[EXTRACTED ENTRIES — start]

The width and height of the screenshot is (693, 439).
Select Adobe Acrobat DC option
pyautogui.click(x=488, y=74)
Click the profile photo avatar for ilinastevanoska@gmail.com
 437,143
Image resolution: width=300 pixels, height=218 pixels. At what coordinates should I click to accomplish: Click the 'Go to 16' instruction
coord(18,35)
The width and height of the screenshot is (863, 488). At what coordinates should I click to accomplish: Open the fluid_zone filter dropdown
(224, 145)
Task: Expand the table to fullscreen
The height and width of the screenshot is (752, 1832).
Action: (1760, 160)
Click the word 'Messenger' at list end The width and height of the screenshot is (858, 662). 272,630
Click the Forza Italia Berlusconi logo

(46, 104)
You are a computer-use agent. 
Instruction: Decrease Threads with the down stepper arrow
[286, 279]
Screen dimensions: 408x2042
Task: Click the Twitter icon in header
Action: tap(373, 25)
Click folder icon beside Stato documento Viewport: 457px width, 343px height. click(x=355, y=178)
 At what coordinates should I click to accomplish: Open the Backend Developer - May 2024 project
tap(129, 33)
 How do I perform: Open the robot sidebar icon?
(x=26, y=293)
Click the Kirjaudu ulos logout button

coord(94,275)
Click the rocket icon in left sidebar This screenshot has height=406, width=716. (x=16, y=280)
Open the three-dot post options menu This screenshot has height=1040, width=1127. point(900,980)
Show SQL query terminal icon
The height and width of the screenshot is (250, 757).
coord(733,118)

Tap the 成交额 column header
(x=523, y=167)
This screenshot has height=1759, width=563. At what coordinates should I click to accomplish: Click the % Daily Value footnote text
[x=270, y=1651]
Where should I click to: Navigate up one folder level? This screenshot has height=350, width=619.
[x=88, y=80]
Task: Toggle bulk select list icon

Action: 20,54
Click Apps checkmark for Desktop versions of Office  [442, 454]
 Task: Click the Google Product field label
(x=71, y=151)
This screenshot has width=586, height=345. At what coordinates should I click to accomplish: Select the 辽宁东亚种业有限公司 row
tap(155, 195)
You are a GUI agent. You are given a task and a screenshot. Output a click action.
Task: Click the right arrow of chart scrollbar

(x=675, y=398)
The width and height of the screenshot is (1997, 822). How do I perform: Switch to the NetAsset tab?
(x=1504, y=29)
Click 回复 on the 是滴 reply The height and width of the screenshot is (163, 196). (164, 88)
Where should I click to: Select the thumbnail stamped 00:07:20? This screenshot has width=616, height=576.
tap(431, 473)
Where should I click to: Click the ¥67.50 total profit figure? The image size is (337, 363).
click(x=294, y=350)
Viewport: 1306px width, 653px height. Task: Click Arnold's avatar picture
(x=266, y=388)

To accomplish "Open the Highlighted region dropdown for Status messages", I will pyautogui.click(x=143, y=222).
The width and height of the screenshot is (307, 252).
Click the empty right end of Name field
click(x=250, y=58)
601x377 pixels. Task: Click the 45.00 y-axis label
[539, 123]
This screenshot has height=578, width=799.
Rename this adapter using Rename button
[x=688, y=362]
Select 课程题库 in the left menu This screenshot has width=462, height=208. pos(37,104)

[EXTRACTED ENTRIES — finish]

**TASK TO CARRY OUT**
Return a copy of each line in the entries that contains "agent".

**WRITTEN RESPONSE**
You are a computer-use agent. 
You are a GUI agent. You are given a task and a screenshot. Output a click action.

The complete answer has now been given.